* [Written exercise 1]:
List every section heading in the disjoint set page below, from the title down, leaving off the ¶ marks.
* [Written exercise 2]:
Repeat a passage from the disjoint set page below word for word. Start at the words "find_set(v) - returns" and stop after the words "b is located)".

* [Document extract]:
[start]
Disjoint Set Data Structure¶

1. Introduction¶

Disjoint Set Union or DSU is also called Union Find because of its two main operations. The basic interface of this data structure consists of only two operations:

find_set(v) - returns the ultimate parent of the set that contains the element v. This can be used to check if two elements are part of the same set or not. a and b are exactly in the same set, if find_set(a) == find_set(b). Otherwise they are in different sets.
union_sets(a, b) - merges two sets (the sets in which the element a and element b is located)

2. Implementation¶

2.1 Union by rank¶

class DSU {
public:
    vector<int> parent, rank;

    // Initialize DSU data structure
    DSU (int n) {
        parent.resize(n);
        rank.resize(n, 0);

        for (int i = 0; i < n; ++i) {
            parent[i] = i;
        }
    }

    // find ultimate parent while doing
    // path compression optimization
    int find_set(int v) {
        if (parent[v] != v) {
            parent[v] = find_set(parent[v]);
        }
        return parent[v];
    }

    // Union by Rank
    void union_sets(int a, int b) {
        a = find_set(a);
        b = find_set(b);

        if (a != b) {
            if (rank[a] < rank[b])
[end]
* [Data excerpt]:
[start]
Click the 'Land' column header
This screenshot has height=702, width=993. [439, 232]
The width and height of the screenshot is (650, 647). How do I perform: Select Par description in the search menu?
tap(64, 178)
[end]
* [Full solution 1]:
Disjoint Set Data Structure
1. Introduction
2. Implementation
2.1 Union by rank

* [Full solution 2]:
find_set(v) - returns the ultimate parent of the set that contains the element v. This can be used to check if two elements are part of the same set or not. a and b are exactly in the same set, if find_set(a) == find_set(b). Otherwise they are in different sets.
union_sets(a, b) - merges two sets (the sets in which the element a and element b is located)